Mark 8:34

Calling the people and his disciples to him, Jesus said,“If anyone wishes to walk in my steps, they must renounce self, take up their cross, and follow me.


see we are yet together
recommitted to a common journey
of spirit-plaining
increasing a beachhead here
eroding a headland there

mutual support and correction
to bolster larger intention
and hone prickly egos
until turning by turning
suffering comes ’round right

by double-crossed joy
betrayals step back
from privileged compulsion
to betray in turn
until crosses are crossed off


Joanna Dewey’s chapter in Levine35 describes a key difference in understanding this verse in the 1st Century and the 21st.

In modern Western post-Enlightenment societies the basic unit of society is understood to be the individual self.
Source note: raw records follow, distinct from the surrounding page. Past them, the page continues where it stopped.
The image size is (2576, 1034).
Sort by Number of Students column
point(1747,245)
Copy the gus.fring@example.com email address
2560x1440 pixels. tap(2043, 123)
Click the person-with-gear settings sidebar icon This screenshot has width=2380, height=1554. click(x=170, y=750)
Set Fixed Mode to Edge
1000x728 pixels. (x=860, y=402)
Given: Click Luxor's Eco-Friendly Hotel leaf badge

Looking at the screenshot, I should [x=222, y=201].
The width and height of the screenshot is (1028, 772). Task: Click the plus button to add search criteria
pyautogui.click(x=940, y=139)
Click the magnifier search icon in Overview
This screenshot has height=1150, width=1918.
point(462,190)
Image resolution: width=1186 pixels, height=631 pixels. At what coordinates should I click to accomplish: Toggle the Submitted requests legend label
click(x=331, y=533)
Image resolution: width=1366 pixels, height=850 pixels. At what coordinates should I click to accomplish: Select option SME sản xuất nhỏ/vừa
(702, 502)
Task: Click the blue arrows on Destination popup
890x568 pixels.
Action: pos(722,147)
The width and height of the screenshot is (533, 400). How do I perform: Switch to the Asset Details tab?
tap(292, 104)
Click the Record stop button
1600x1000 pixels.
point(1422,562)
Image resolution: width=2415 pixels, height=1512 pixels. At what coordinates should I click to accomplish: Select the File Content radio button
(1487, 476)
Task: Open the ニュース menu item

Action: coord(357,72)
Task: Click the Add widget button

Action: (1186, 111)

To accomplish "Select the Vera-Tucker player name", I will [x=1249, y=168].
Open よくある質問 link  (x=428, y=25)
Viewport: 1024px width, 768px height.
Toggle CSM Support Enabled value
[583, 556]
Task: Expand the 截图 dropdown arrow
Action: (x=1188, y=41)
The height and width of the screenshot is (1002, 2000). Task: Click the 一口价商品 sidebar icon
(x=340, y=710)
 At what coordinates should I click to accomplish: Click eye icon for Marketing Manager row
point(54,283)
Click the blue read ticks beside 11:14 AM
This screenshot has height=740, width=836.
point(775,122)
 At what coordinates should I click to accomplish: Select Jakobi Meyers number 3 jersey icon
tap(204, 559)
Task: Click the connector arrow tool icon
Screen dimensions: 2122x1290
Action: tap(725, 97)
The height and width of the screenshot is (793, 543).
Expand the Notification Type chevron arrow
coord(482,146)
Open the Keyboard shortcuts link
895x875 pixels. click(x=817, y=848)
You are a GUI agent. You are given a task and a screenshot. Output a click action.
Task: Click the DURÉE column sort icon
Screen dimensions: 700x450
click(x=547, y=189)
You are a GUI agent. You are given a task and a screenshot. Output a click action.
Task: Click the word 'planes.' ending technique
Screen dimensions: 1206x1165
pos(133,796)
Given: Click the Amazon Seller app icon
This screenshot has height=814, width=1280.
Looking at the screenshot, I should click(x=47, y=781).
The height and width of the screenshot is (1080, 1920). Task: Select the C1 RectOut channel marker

In such a culture, to renounce oneself comes to mean to renounce one’s very individuality. In antiquity, however, and indeed in much of the world still today, the basic unit of society is not the individual person but the multi-generational kinship group.

This leads Dewey to see a chiastic pattern critical to understanding this verse and not superimposing today’s world on a prior world.

A   If any want to follow after me,
B   let them renounce themselves [that is, deny kin]
B’  and take up their cross [that is, risk persecution]
A’  and follow me.

This is an important corrective to the kind of individualism that ends up in literalism and/or fundamentalism, whether Peter’s or our current capitalist variant.

When restarting to make the same point about a known arc of responsibility and consequence, Jesus returns to his wilderness experience of belovedness that includes an emptying of self to move beyond a temptation and encompass it in a larger view from its rear. Bratcher265 gives the alternative reading, “he must give up all claims upon himself”. This moves in the direction of continuing to move into a space beyond our location within a culture or current iteration of our personal identity. This larger mystic claim of unity with a larger future, is critical to dealing with fears of punishment and shame.